Tecnología para capturar mayor valor

Dado que el renio se recupera durante procesos metalúrgicos ya existentes, la eficiencia tecnológica resulta determinante para maximizar su aprovechamiento.

En ese contexto, Pablo Arenas, Industry Manager Mining de Endress+Hauser Chile, sostiene que la recuperación de este tipo de minerales abre nuevas oportunidades para el desarrollo tecnológico nacional.

«El desarrollo de proyectos asociados al renio genera oportunidades para proveedores capaces de aportar tecnología, automatización, servicios especializados y soluciones orientadas a la optimización de procesos, permitiendo a las operaciones capturar mayor valor de corrientes que antes podían ser consideradas secundarias», afirma.

Más allá de su reducido volumen de producción, el renio se ha convertido en uno de los minerales con mayor importancia estratégica para la industria tecnológica global.
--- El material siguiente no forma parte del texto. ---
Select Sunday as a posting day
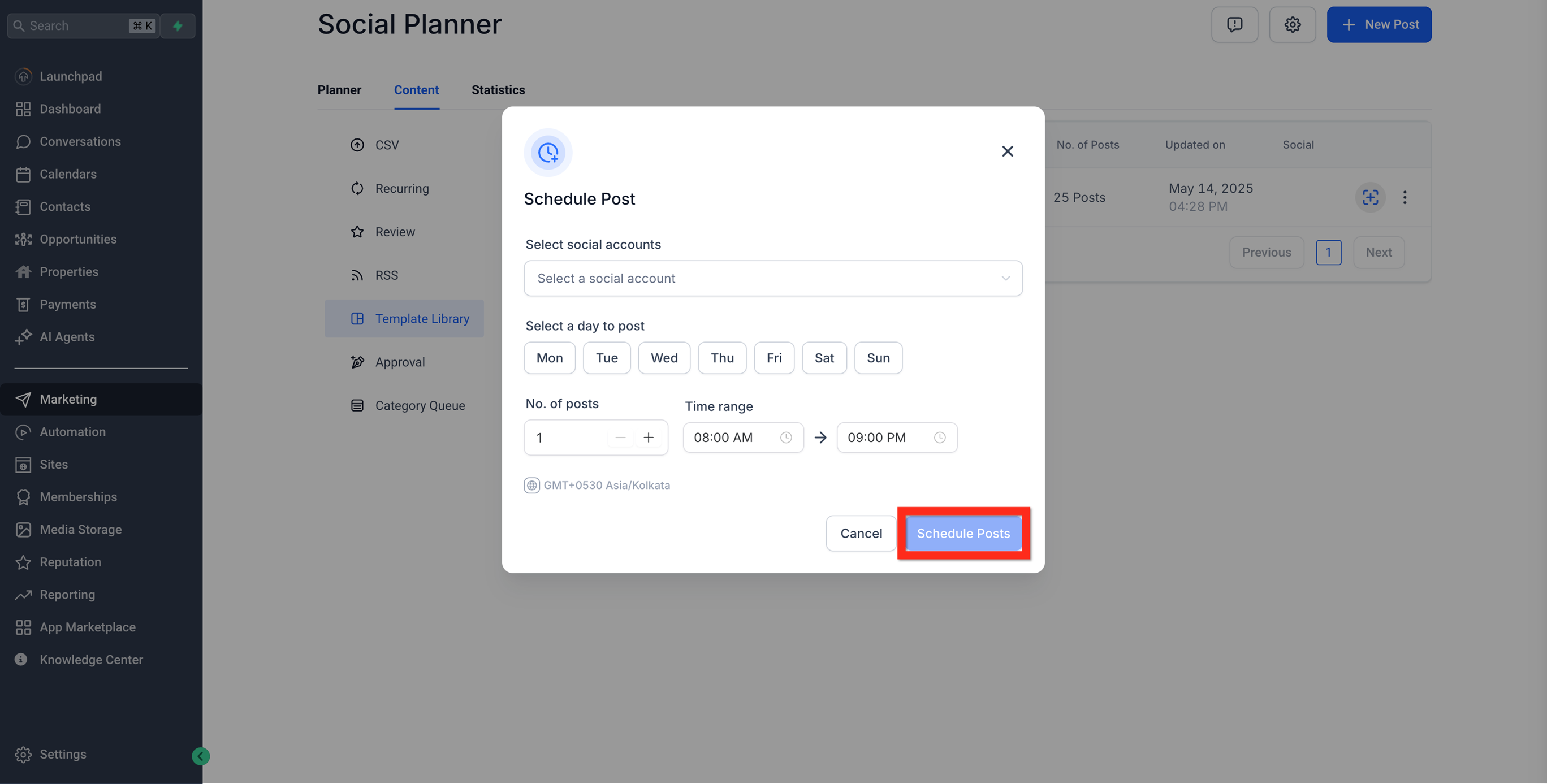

Su incorporación a la lista de minerales críticos refleja una tendencia que trasciende el ámbito minero: los recursos naturales ya no solo se valoran por su volumen de producción, sino por el papel que desempeñan en sectores como la transición energética, la defensa, la salud y la exploración espacial. En ese escenario, Chile posee una posición privilegiada que podría transformarse en una nueva fuente de desarrollo tecnológico e industrial para el país.